Steve McQueen—Black genius, British genius—has created an anthology series of films entitled SMALL AXE, all centered around the West Indian community in London from the 1970s to the ‘90s. LOVERS ROCK, the second film in that cycle, has recently opened the New York Film Festival. McQueen’s gambit—the film’s fervent ambitions, the back-to-back bricolage quality—will be ignored within this review, though McQueen is releasing the accompanying four films all between November and December.

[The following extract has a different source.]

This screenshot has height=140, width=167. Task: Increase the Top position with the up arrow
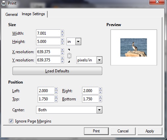[x=56, y=97]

LOVERS ROCK is, simply, a party. Its arc from preparation, to full swing, to whatever a morning-after may entail: passion, regret, trauma, anything from that whole menu. The year is 1980. Music is everything to this movie: the beat, the text, the subtext, the texture, and we measure that in the attendees belting “Kung Fu Fighting,” in Sister Sledge’s “He’s the Greatest Dancer.”
You enter the movie like a snapping-to, a liquid attention. I’m about two weeks out from screening this and the details in the brain are almost wholly tactile. I remember the carpets; I remember women filing in and out of the kitchen, stirring goat curry, pouring glasses of wine. I remember men rolling up to the party and setting up speakers; I remember joints being prepared, passed. I remember the crates of records taken out, sifted through, considered, and cared for. I remember the Grenada poster rolled up before the party; I remember the crazy reds flashing through the busses taking the partygoers to the house, and the folks fussing with their boombox in the back.
The party starts. The music is perfect. Steve McQueen’s music is perfect. Dub, reggae, soul, all chopped and cut into each other at perfect proportions. It’s 10 minutes into the movie where it carries me to the edge of joyful tears. This movie is less of a story and more like a fluid system; the characters are carved less out of a singular individual psychology and more out of a swiping, blurring, contorting ride. I don’t remember the characters’ names but there’s no way I forget those faces, all the hopes and reactions and implications scrawled on ‘em.
I’ve never seen the work of Antiguan cinematographer Shabier Kirchner before this; his other work includes SKATE KITCHEN and the rest of this SMALL AXE cycle. Kirchner has cited Wong Kar-wai and Hou Hsiao-hsien’s liquid aesthetics as influences on the camera here. If you don’t know them, none of that shit is important other than it’s all swoon, all the time. It’s moviemaking aimed at the kneecaps, moviemaking describing and embodying the physical, social nature of art.
There is menace at the fringes of the frame. One male partygoer arrives, clearly with heightened expectations compared to everyone else. It ends badly. This is a counterpoint—a tragic counterpoint, an admission that the greatest pleasures carry the greatest risks. You think about what Audre Lorde would say, about how the erotic has been misnamed by men. The movie isn’t overpowered by this because McQueen, who, after a perceived stumble with WIDOWS, has whittled his craft down to the essentials of the body. LOVERS ROCK has equal commitment to the physical as his Best Picture winner 12 YEARS A SLAVE, but with pleasure pitched at the level of that film’s horror. McQueen has located, somewhere, somehow, a vision of genuine grace: the carnal kind, the incandescent kind, the kind that ducks eye contact, avoids speeches, but sweats off walls.
LOVERS ROCK is the sway of a body and the promise—or the threat—inside a glance. It’s thought, and it’s sex, and it’s cinema—it’s cinema—it’s cinema.